> [Stored items from a collection]
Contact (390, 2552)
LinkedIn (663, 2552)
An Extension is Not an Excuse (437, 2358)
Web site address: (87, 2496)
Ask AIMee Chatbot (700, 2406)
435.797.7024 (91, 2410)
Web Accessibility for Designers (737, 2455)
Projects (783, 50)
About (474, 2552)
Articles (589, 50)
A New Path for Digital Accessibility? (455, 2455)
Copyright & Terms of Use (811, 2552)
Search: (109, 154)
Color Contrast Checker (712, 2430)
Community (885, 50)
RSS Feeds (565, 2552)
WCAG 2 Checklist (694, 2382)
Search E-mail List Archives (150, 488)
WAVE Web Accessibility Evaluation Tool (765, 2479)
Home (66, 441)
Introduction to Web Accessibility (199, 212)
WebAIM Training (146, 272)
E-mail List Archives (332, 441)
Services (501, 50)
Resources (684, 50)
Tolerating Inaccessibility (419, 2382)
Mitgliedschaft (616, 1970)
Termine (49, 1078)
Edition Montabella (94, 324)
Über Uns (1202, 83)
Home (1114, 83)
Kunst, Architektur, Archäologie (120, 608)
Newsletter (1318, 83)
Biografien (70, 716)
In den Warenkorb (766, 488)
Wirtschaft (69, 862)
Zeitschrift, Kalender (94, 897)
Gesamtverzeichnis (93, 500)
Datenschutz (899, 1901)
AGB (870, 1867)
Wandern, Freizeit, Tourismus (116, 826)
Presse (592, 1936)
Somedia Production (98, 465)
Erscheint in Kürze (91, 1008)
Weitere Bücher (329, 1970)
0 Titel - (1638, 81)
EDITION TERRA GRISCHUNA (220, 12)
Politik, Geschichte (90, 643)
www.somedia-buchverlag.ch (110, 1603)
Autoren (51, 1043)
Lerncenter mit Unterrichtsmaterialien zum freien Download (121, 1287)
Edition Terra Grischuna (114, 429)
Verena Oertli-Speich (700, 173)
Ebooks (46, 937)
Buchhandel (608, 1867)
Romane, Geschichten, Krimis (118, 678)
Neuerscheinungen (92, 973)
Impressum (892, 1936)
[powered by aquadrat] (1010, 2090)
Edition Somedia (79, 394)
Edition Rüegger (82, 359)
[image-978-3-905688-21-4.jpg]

> [Exercise directions]
With the line containing "Gesamtverzeichnis (93, 500)" as the first and the last line above as the final one, copy those lines exactly and no others.

> [Output]
Gesamtverzeichnis (93, 500)
Datenschutz (899, 1901)
AGB (870, 1867)
Wandern, Freizeit, Tourismus (116, 826)
Presse (592, 1936)
Somedia Production (98, 465)
Erscheint in Kürze (91, 1008)
Weitere Bücher (329, 1970)
0 Titel - (1638, 81)
EDITION TERRA GRISCHUNA (220, 12)
Politik, Geschichte (90, 643)
www.somedia-buchverlag.ch (110, 1603)
Autoren (51, 1043)
Lerncenter mit Unterrichtsmaterialien zum freien Download (121, 1287)
Edition Terra Grischuna (114, 429)
Verena Oertli-Speich (700, 173)
Ebooks (46, 937)
Buchhandel (608, 1867)
Romane, Geschichten, Krimis (118, 678)
Neuerscheinungen (92, 973)
Impressum (892, 1936)
[powered by aquadrat] (1010, 2090)
Edition Somedia (79, 394)
Edition Rüegger (82, 359)
[image-978-3-905688-21-4.jpg]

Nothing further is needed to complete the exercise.